[DATA — start]

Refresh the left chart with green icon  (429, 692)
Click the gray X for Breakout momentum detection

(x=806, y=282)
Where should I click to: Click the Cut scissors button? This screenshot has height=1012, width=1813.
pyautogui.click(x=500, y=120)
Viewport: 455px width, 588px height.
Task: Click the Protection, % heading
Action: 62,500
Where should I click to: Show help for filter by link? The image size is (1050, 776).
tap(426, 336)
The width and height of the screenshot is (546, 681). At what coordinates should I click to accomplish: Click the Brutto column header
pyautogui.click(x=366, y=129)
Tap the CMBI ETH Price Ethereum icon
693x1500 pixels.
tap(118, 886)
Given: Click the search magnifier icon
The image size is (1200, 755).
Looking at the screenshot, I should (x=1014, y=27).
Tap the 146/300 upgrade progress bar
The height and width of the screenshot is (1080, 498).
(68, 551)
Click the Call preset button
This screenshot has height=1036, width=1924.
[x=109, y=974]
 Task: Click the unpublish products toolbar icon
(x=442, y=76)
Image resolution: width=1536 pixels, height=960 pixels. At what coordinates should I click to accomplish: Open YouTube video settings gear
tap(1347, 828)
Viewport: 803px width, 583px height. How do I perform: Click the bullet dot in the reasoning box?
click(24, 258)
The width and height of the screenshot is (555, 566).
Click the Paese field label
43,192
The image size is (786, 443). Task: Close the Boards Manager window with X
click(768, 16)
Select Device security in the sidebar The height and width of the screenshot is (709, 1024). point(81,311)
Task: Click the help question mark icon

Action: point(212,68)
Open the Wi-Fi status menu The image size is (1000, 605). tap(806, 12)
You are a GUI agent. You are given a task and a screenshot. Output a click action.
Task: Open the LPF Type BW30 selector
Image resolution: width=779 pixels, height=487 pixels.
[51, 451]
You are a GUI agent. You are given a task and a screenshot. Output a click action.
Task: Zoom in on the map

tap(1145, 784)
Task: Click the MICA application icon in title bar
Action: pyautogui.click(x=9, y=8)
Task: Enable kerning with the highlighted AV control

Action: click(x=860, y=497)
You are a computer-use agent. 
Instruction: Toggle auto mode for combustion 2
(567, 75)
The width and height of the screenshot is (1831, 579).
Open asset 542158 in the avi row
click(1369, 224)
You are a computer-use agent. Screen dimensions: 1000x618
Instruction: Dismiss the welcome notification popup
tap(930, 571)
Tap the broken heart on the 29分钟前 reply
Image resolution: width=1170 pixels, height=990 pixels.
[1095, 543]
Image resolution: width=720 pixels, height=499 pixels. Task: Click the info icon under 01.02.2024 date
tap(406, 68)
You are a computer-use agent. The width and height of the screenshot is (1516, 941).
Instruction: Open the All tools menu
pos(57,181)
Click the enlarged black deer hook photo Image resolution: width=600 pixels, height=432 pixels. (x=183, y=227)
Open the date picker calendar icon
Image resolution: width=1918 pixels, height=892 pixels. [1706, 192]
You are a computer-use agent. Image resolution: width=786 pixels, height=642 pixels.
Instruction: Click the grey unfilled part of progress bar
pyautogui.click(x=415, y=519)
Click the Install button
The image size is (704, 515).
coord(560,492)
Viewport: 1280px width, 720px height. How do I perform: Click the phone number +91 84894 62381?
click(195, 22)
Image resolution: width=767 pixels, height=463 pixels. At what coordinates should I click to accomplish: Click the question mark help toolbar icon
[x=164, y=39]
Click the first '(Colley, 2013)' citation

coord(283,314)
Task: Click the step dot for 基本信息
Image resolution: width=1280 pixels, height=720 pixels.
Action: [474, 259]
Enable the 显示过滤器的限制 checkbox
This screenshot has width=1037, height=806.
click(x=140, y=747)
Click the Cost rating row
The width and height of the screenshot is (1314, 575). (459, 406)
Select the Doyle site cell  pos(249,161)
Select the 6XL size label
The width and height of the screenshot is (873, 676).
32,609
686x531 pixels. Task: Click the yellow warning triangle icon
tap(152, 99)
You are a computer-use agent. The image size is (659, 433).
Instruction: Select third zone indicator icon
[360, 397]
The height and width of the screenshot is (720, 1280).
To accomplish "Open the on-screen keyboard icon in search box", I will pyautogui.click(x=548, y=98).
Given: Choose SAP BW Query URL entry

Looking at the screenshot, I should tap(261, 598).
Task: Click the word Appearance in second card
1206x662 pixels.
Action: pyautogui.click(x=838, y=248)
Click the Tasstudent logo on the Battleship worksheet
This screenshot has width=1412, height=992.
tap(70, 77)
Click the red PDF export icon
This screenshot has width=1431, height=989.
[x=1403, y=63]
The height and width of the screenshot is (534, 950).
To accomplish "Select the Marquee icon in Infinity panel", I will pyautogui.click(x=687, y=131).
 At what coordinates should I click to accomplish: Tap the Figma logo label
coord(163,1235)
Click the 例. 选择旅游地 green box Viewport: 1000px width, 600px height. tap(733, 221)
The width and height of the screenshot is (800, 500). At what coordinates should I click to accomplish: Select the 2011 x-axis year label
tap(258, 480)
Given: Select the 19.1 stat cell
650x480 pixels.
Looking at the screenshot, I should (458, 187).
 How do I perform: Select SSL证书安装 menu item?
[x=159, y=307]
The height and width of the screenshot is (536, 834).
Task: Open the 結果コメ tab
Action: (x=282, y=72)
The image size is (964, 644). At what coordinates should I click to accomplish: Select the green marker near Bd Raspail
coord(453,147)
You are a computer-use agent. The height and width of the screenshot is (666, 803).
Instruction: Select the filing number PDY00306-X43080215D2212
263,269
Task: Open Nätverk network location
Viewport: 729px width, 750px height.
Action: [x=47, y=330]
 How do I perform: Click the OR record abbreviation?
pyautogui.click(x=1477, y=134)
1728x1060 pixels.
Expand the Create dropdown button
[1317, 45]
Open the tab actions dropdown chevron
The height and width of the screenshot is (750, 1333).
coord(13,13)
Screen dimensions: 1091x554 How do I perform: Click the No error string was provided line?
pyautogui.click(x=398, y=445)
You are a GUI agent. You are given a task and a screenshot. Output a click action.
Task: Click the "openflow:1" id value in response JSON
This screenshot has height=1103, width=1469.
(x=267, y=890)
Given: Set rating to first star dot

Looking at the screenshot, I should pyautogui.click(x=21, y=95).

[DATA — finish]

• **WHAT YOU ARE ASKED TO DO**:
Scan the lines above for the word "agent". Return each one that has it.

• **RESPONSE AREA**:
You are a GUI agent. You are given a task and a screenshot. Output a click action.
You are a GUI agent. You are given a task and a screenshot. Output a click action.
You are a computer-use agent. 
You are a computer-use agent. Screen dimensions: 1000x618
You are a computer-use agent. The width and height of the screenshot is (1516, 941).
You are a computer-use agent. Image resolution: width=786 pixels, height=642 pixels.
You are a computer-use agent. The image size is (659, 433).
You are a computer-use agent. The height and width of the screenshot is (666, 803).
You are a GUI agent. You are given a task and a screenshot. Output a click action.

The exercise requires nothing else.